EXERCISE BRIEF
Express the rows as a two-column CSV with the columns "instruction" and "response", one line for each row, from the start of the rows through the line containing "[x=627, y=418]", inclusive. Put each field in quotation marks, replace line breaks with spaces, and leave the pictures out.

DATA SUPPLIED
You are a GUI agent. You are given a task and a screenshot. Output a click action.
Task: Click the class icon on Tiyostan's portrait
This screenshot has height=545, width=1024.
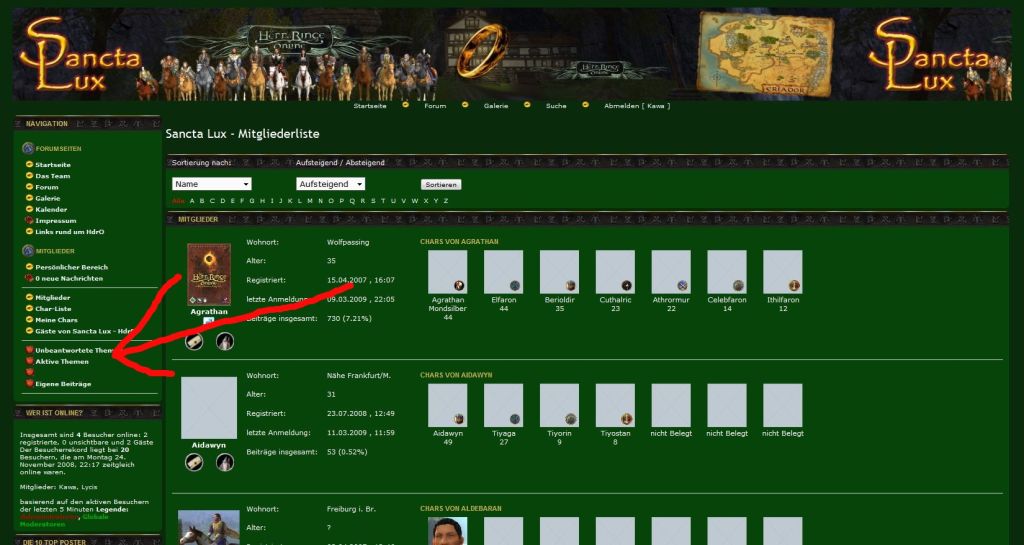[x=627, y=418]
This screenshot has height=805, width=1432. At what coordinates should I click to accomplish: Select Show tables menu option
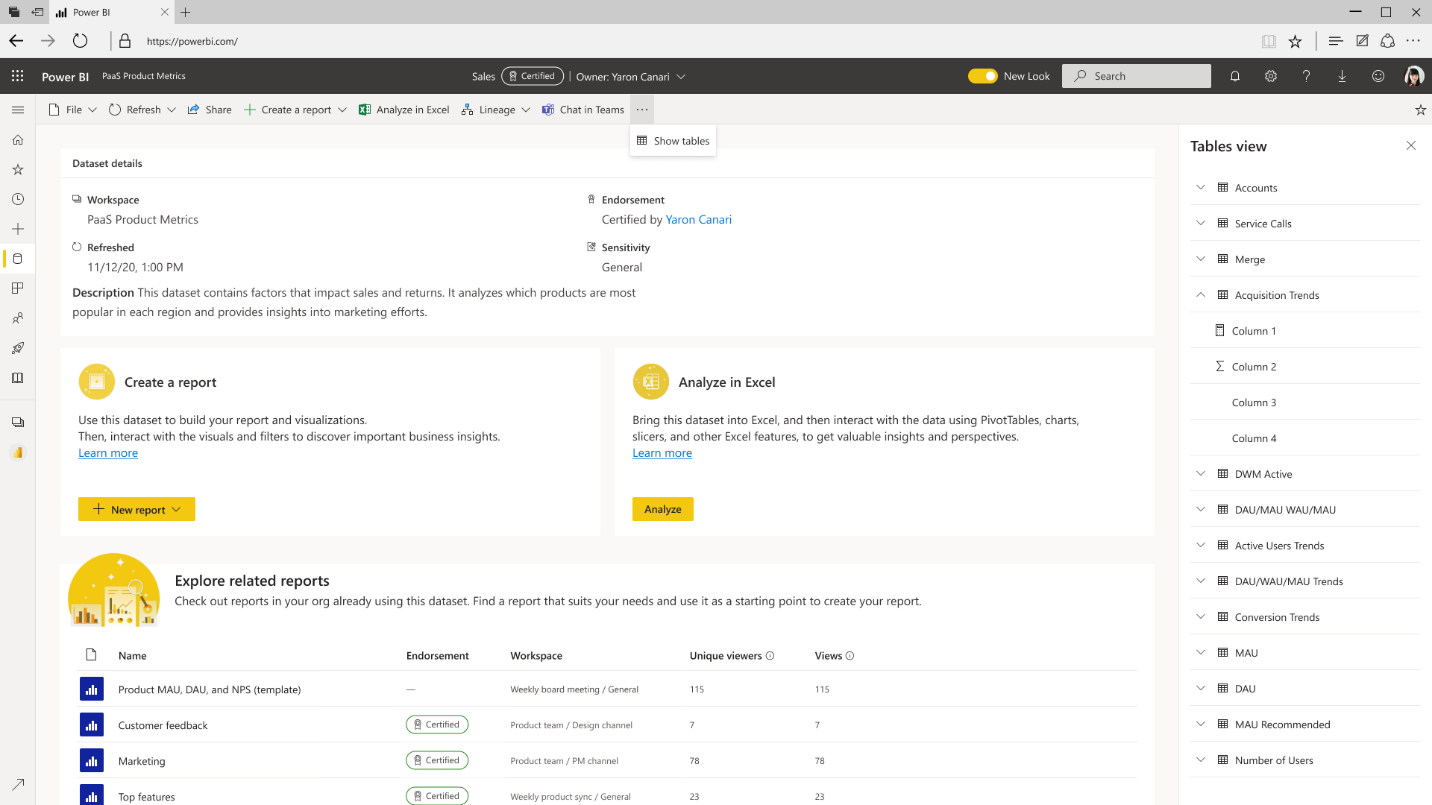coord(673,141)
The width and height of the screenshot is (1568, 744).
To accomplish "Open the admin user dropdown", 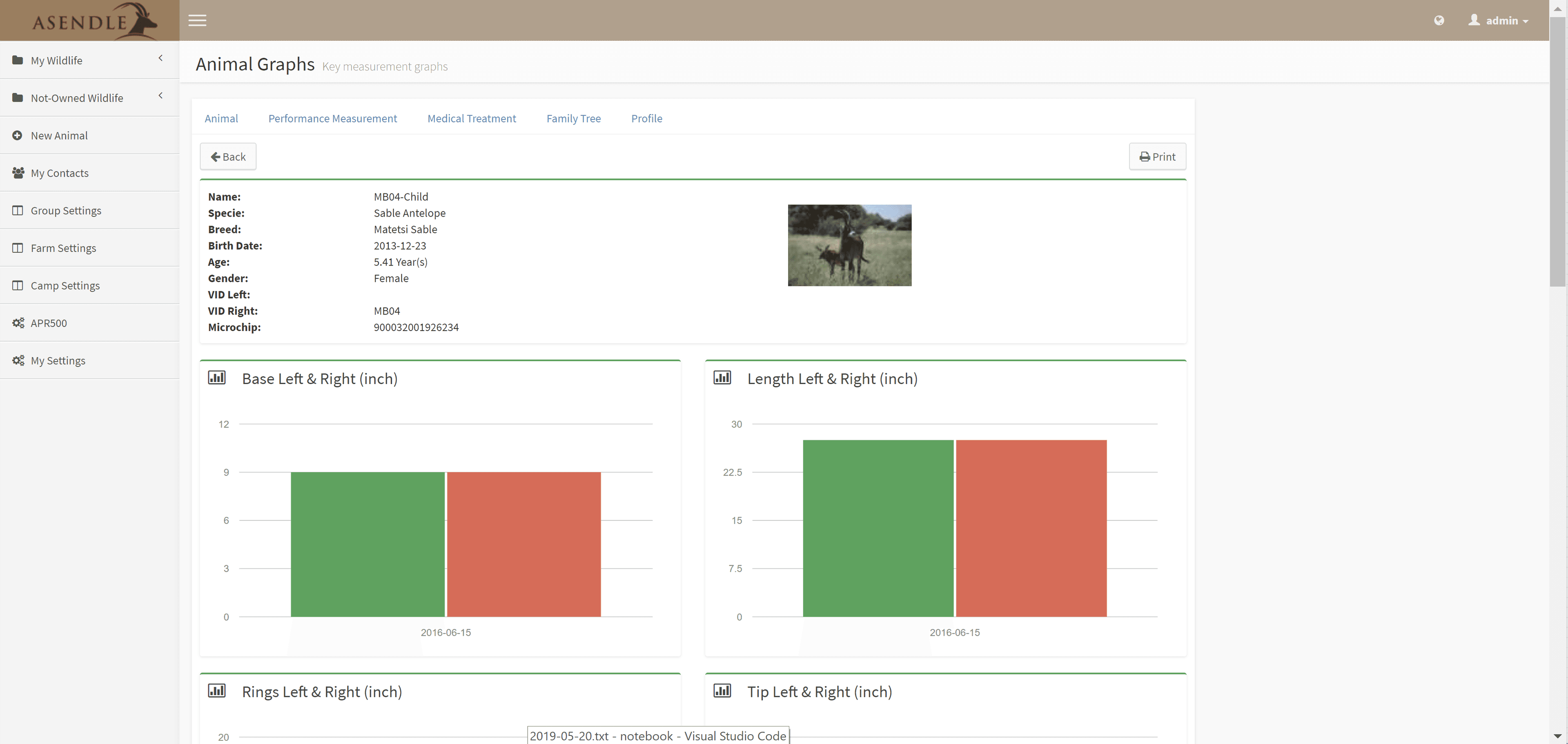I will click(x=1501, y=21).
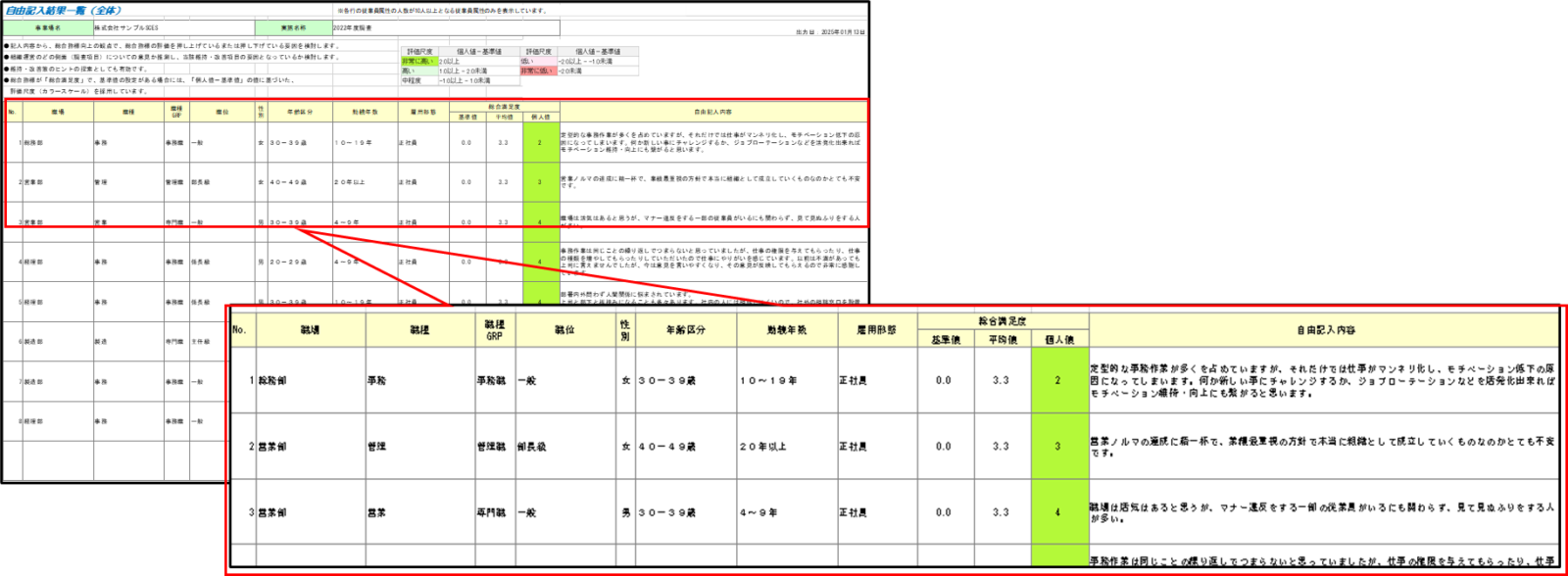Click 雇用形態 header in enlarged table

pos(876,330)
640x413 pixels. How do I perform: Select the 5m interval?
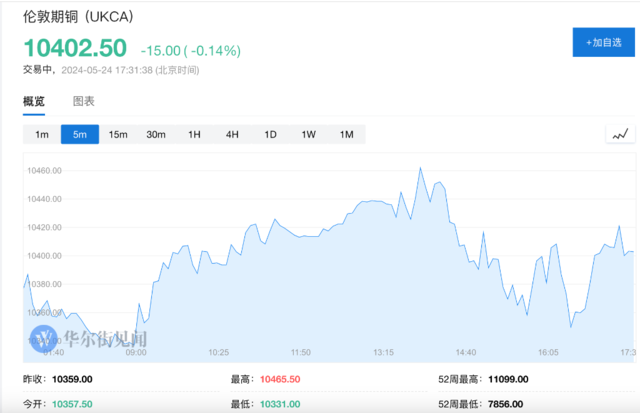pyautogui.click(x=80, y=134)
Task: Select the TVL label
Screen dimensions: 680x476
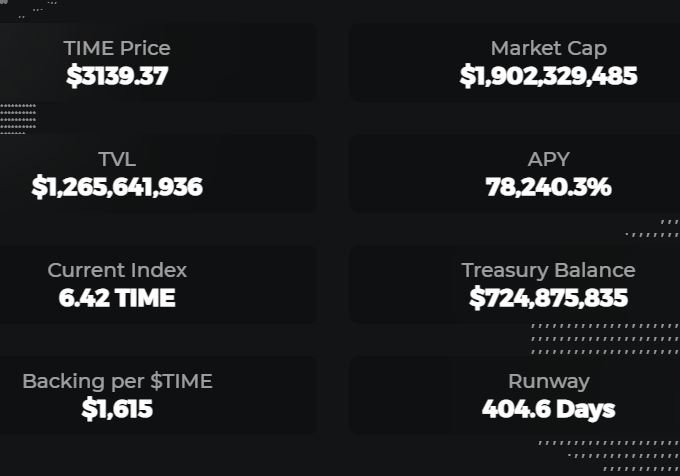Action: 117,159
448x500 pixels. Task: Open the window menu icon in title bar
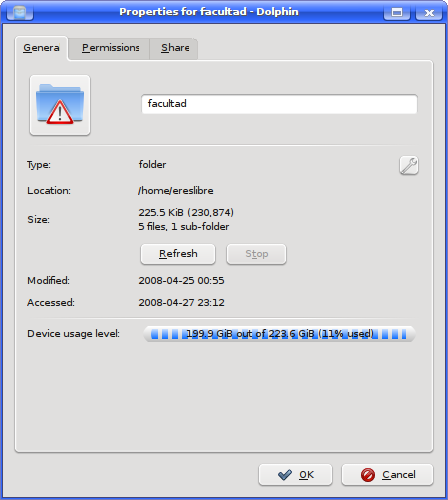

THE REPLY
instruction,response
"You are a GUI agent. You are given a task and a screenshot. Output a click action. Task: Click the class icon on Tiyostan's portrait This screenshot has height=545, width=1024.","[x=627, y=418]"